As electric motors running continuously can consume their own cost in electricity in less than four weeks, the need for considering energy-efficiency is obvious. This means designing motors with rotor and stator cores and windings that give minimum iron and copper losses in electrical terms. In the US, motors must meet the National Electrical Manufacturers Association (NEMA) standards for efficiency and it makes good sense to specify correctly rated high-efficiency motors for all applications. Continuing development resulted in the leading UK manufacturer being able to offer energy-efficient motors with no premium on price.

Power Cables

Less obvious is the need to specify power cables to give the lowest lifetime costs. The IEE regulations standardized in BS 7671 (≠IEC 364) specify minimum sizes needed to prevent overheating and possible fires. Surprisingly, efficiency is hardly considered in the standard, although BS 7450 (=IEC 1059) for the determination of economic optimization of power cable size was published in 1991. Upsizing to reduce power losses saves electricity directly. It can also save the cost of removing excess heat and ensure that motors being supplied by the power cables run at voltages designed for best efficiency.

Power Transformers

The specification of power transformers involves capitalizing energy losses to assess the most economic design needed to suit the lifetime and expected capital service costs. As the lifetime of transformers is usually measured in decades, the need for stipulating the lowest iron and copper losses is again paramount.

Bus Bars

Standard practice is normally to rate busbars for a working temperature of 95 °C. In practice, many run at higher temperatures due to being used as heat sinks by an adjacent plant. The systems are designed to survive severe mechanical stresses generated by short circuits, the number of supports installed means that this does not normally result in sagging because of creep problems.
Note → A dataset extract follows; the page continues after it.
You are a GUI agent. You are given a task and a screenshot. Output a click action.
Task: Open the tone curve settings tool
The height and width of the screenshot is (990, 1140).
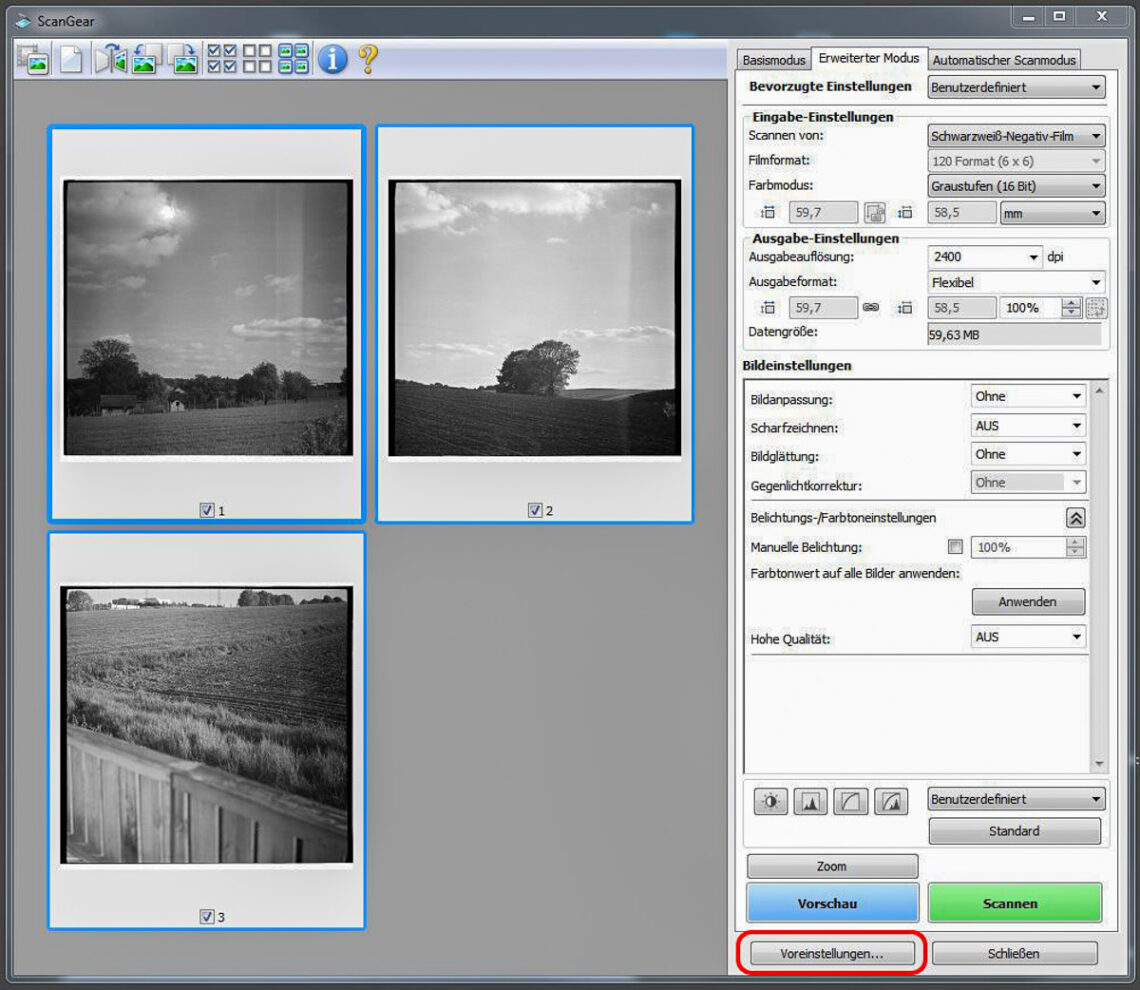click(850, 801)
Although welding is possible, copper busbars are usually joined by bolting (figure 2). This means that the system can be easily modified. Codes of practice recommend that the mating surfaces are tinned, petroleum jelly is used between the joints and that the bolts are tightened to a specified torque to give good contact for many years. Joint integrity does not then deteriorate in normal service due to oxidation or corrosion.

Busbar joints, properly tinned and bolted are reliable in service and easily modified.

Figure 2. Busbar joints, properly tinned and bolted are reliable in service and easily modified.

Cooling of busbars is normally carried out by a combination of convection and radiation. Once they have been in service for some time, a thin coating of black oxide forms which gives a more efficient radiating surface and improves performance.


Besides it being the metals that are vitally needed to meet requirements for electrical and thermal conductivity together with strength, corrosion resistance and ease of fabrication, copper and copper alloys are also promoted for their cost-effectiveness properties. When lifetime service is evaluated, considering initial costs, production costs and running costs, copper is frequently the first choice. In many instances, copper alloys are also the cheapest first cost materials fit for the purpose. When machining is involved, components can frequently be made more cheaply from brass than from steel. This is especially true when the cost of the steel parts must consider finishing for corrosion protection.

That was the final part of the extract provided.